James8537795 wrote:In April 2022, I received a Marlin 1894 CST that I purchased new. Upon receiving the rifle, I naturally shouldered it and took a sight picture. To my devastation, the front vertical post located at the end of the barrel was canted to approximately the 12:30 position (canted clockwise several noticeable degrees). I gave the rifle to my brother whom immediately started laughing. The deviation of the front post is almost comical. It is quite clear that I was the first person to ever look down this rifle! I can not bring myself to imagine Marlin would have knowingly let the rifle leave the warehouse. I would be somewhat embarrassed if I made this rifle and sold it for $2000 without first taking a look down the barrel?! And yes, it is a Remlin. However, even for a Remlin, I think this is just ridiculous. Sadly I could not get an image of the post through the ghost ring due to not being able to get good focus on both. I can assure you all, if you can see the deviation of the front post from the image, it is made 2 times worse when you actually look at it through the ghost ring. I am currently trying to return the rifle for an exchange. I simply wanted to post this to let Remlin buyers be warned. Personally, I feel that if Remlin could not pick up this quality control issue (which is obvious to spot) then what other issues are there with the rifle that I can not see! If the canted front sight is any indicator of their quality, I would not even feel safe running a round through the gun through fear of the receiver exploding in my face. As a result of this purchase, I simply can not trust any rifle manufactured as a Remlin is safe - purely due to absent quality control measures as my purchase clearly illustrates. Buyers be warned, despite some people saying that some Remlins are perfectly fine, I can not help but think these people are simply trying to reassure themselves that they did not buy a poor quality rifle - of which I can understand and sympathise given the cost of these rifles. I love the 1894 - just not a Remlin. I hope this helps someone who might be in the market for a new marlin 1894….maybe wait until the Ruger made marlins get into Australia!
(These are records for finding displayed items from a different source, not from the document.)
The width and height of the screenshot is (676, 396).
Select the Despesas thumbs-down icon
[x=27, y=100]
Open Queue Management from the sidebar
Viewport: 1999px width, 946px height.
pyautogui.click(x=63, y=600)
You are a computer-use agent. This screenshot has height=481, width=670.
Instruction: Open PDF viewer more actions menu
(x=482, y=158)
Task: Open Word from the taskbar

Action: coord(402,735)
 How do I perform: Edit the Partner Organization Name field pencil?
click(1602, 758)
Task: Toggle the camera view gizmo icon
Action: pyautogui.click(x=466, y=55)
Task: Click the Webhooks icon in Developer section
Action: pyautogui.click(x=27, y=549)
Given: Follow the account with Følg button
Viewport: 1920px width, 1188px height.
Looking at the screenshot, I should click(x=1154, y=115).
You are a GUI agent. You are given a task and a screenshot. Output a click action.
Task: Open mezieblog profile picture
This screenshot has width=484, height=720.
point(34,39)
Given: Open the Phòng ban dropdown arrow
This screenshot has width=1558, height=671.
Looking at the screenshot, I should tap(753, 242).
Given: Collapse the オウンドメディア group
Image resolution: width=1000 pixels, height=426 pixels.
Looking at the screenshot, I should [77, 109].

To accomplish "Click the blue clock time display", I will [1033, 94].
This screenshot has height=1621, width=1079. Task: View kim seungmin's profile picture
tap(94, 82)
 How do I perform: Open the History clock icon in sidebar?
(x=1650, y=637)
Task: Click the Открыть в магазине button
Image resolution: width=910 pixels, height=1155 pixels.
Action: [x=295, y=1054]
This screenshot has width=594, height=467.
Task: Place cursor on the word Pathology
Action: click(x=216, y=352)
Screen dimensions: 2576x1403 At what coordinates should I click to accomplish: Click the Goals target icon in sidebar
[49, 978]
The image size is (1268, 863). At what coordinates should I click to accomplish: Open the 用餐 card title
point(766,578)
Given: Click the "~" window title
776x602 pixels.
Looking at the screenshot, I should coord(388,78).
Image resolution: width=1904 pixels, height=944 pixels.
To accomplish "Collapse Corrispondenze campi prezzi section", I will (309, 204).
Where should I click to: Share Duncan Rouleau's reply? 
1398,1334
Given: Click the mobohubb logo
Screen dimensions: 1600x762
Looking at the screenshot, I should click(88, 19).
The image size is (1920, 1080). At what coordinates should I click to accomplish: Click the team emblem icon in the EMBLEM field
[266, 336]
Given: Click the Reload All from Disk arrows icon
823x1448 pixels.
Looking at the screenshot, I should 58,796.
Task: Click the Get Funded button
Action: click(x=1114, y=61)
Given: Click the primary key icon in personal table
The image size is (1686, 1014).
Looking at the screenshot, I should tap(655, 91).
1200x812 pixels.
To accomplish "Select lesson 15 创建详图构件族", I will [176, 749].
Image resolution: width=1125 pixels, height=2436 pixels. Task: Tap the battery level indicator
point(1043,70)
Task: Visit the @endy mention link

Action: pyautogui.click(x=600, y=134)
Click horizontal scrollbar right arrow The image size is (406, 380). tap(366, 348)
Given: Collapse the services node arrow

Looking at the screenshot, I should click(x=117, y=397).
My 1981 Winchester 1894 in .30-30 has a similar issue but it doesn't affect anything, it just looks odd. It has clearly done a lot of hard work in the 38 years before coming to me with no indication it has ever been scoped. The guy I bought it off used it for deer. I could probably rectify it if I decide it bothers me. If I'd bought it new though I would have returned it, it is not a cheap rifle. It was fitted with a Lyman receiver aperture early on and perhaps this was done partly because the OEM rear sight gave an odd sight picture with the canted blade - I don't know as it didn't come with the OEM rea sight. Does yours shoot okay?
My Marlin 1894 in .44 Magnum has zero issues, December 2014 production. It does occasionally have the "Marlin jam" but as far as I'm aware that's common to all their 1894 designs, it's not a controlled-feed action, the cartridge is loose in the action so it can occasionally get stuck in odd positions.